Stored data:
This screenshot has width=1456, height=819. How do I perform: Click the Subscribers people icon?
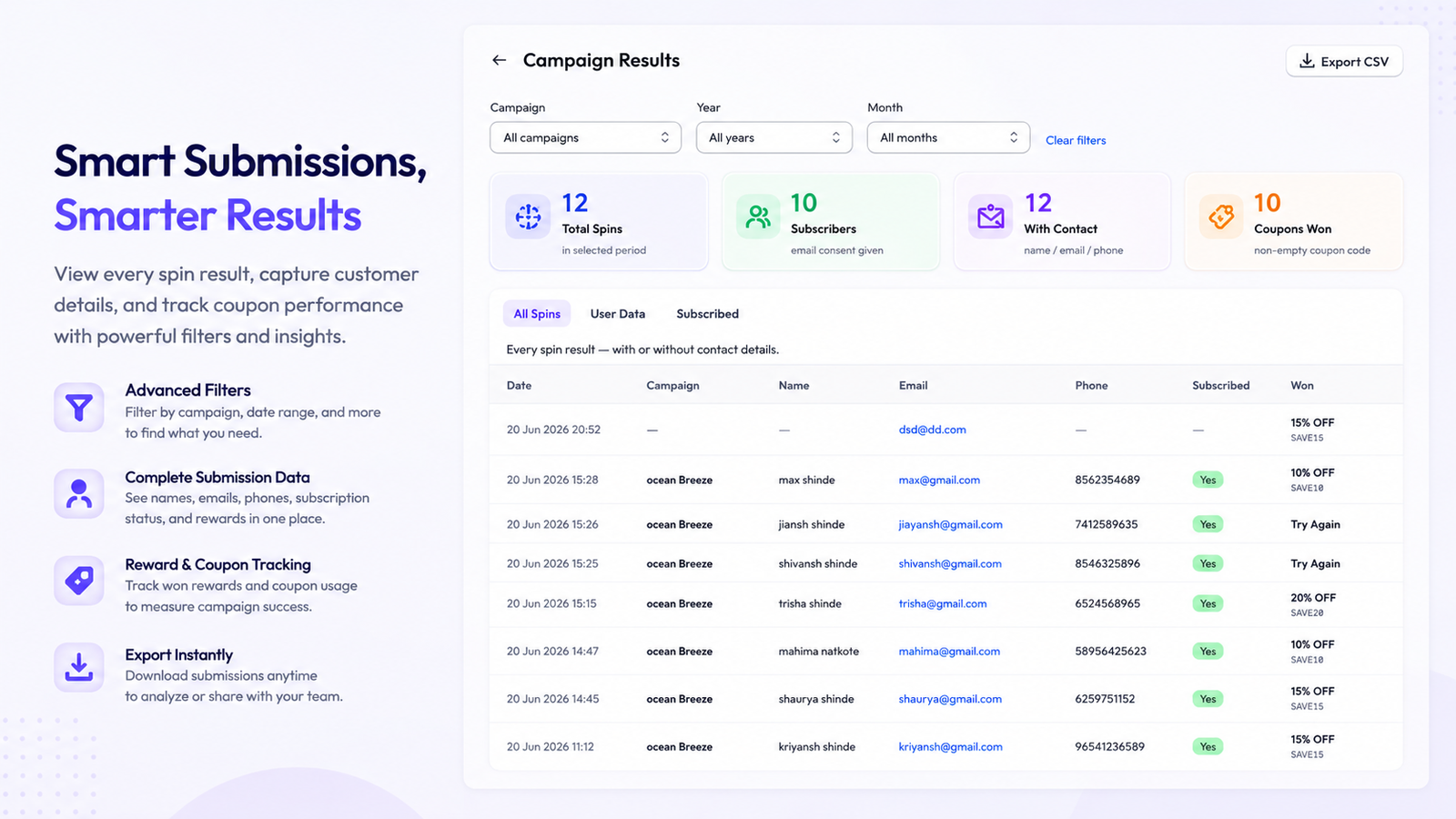758,217
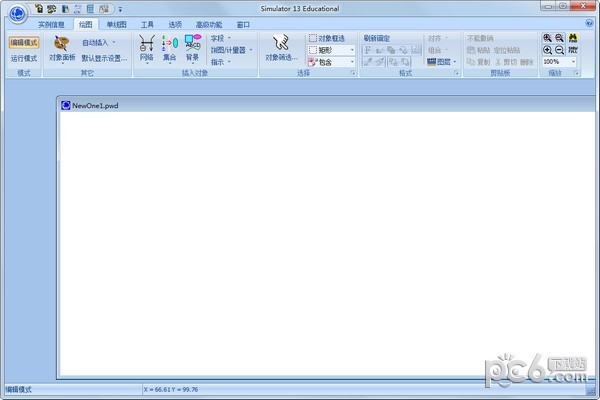The height and width of the screenshot is (400, 600).
Task: Switch to 运行模式 run mode
Action: [x=24, y=58]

WORK TO COMPLETE - Set every entry down again word for word, but not the pictures.

EXPECTED OUTPUT -
This screenshot has width=1456, height=819. How do I perform: Click the Subscribers people icon?
758,217
The height and width of the screenshot is (400, 600).
Task: Switch to 运行模式 run mode
Action: [x=24, y=58]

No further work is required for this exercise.